Вместо ответа Лиза лишь высоко вздернула брови.


Я хорошо понимал язык телодвижений Наузада и сразу понял, что что-то не так.

Его коротко обрезанные уши были прижаты к голове, обрубок хвоста поджат. Он чего-то испугался. Но чего?

– В чем дело, Наузи? – спросил я, присев рядом с ним и почесывая шерсть на хребте.

Мы с Лизой решили прогуляться с собаками по одной из любимых тропинок, которая в паре сотен ярдов от дома пересекала узкую проселочную дорогу. Таких тропинок тут было несколько, и нам они представлялись идеальными для собак. Они были достаточно уединенными, в отличие от других пешеходных дорожек. И летом и весной деревья, росшие вдоль них, тихонько колыхались на ветру, а длинные ветви нависали над головой, подобно пологу, прикрывая гуляющих от жаркого солнца.

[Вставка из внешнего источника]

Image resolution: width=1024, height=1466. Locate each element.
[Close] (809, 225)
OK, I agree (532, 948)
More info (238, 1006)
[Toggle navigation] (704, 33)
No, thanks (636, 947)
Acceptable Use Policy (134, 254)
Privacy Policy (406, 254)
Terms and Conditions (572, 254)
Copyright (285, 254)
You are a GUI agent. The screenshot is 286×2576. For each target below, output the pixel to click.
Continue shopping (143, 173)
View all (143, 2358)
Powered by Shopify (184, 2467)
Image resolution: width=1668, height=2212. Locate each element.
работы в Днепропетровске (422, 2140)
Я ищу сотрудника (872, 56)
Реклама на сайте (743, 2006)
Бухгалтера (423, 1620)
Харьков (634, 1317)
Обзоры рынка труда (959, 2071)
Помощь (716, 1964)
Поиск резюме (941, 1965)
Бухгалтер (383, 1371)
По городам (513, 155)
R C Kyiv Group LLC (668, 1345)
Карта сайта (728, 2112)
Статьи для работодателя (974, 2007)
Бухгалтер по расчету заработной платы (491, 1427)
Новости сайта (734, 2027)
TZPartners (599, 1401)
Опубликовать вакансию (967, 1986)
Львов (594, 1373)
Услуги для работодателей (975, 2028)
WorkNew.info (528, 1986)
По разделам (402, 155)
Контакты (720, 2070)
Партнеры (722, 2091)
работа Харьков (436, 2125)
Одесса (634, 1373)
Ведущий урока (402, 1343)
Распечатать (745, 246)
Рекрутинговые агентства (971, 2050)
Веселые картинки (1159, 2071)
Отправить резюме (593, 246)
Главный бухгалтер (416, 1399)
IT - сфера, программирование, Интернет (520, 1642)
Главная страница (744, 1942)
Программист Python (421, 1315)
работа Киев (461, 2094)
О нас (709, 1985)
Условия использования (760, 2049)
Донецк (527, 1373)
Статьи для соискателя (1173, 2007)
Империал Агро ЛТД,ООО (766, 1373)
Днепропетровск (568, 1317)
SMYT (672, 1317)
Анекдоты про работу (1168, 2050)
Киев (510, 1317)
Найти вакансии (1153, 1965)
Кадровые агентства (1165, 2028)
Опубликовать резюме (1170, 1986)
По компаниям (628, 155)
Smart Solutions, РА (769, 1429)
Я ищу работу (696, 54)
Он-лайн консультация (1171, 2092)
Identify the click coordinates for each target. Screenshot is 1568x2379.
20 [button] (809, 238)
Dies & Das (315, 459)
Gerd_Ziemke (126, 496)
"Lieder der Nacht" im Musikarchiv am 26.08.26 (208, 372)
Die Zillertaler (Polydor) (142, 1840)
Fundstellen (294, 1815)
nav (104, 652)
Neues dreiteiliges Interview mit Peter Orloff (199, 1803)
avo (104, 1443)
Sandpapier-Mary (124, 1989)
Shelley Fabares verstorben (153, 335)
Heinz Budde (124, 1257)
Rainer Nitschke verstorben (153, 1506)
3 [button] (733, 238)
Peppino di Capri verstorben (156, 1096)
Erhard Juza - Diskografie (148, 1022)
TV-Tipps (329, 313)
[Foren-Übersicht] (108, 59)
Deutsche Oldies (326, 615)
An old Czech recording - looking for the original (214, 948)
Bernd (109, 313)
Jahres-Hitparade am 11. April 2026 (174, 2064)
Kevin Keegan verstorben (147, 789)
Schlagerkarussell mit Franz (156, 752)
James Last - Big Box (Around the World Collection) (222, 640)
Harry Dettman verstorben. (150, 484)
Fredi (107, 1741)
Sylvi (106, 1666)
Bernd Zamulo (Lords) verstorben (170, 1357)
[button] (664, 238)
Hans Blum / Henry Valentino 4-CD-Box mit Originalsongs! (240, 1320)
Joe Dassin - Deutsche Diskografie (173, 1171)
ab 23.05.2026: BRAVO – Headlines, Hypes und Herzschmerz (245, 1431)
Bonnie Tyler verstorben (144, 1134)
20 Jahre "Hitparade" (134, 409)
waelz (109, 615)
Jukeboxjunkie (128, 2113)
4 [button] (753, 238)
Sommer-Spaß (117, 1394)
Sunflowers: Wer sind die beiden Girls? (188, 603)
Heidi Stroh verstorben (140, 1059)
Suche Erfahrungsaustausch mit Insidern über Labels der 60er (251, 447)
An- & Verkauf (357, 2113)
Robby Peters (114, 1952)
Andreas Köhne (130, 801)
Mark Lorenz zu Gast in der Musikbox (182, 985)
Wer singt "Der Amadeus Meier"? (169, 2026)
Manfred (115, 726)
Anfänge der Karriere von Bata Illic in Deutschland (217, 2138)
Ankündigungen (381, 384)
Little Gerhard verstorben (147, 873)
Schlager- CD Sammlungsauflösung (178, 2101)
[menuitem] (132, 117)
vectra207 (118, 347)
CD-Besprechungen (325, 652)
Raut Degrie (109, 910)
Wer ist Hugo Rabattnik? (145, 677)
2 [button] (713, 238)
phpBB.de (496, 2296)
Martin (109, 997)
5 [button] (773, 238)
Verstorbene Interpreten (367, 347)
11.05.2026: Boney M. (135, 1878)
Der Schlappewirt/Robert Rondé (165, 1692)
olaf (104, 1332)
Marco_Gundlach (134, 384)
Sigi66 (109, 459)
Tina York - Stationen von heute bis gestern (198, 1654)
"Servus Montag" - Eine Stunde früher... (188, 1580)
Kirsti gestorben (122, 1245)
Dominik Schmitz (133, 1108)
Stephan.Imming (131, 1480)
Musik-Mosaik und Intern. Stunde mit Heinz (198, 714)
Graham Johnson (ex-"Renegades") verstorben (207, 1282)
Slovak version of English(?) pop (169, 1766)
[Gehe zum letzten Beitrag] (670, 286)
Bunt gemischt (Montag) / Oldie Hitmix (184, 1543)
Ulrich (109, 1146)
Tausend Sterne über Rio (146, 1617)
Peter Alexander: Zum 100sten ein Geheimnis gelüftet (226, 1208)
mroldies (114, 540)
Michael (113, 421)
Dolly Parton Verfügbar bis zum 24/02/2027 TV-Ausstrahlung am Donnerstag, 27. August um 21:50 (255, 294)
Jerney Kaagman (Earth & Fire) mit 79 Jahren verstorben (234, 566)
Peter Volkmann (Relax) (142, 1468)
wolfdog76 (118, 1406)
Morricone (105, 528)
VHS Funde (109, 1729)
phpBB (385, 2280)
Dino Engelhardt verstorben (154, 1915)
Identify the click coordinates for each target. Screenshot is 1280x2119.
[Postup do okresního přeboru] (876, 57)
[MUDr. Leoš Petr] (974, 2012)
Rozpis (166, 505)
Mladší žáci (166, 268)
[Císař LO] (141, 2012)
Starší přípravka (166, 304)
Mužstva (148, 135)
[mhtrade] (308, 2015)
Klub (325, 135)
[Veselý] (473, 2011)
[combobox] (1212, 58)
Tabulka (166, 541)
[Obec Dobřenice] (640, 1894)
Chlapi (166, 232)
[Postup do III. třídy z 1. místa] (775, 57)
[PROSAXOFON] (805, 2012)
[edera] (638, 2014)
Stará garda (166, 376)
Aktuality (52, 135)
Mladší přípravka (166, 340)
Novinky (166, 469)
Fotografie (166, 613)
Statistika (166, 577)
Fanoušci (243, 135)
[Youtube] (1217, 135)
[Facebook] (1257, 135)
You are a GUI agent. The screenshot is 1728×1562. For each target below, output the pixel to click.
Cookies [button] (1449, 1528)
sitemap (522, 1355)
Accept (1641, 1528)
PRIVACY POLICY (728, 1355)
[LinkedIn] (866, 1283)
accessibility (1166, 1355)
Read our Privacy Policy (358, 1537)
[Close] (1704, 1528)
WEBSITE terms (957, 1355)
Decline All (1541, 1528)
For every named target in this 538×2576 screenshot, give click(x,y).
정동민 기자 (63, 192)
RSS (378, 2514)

Мы остановились у выхода на узкую тропинку, которая петляла про пролеску. Нависающие ветки были еще голыми, поскольку до весны оставалось добрых два месяца. Высокие голые деревья, росшие по обе стороны дорожки, образовывали что-то вроде стены.

Наузад затормозил и отчаянно принялся тянуть меня обратно. Ясно было, что он категорически не хочет идти по тропе.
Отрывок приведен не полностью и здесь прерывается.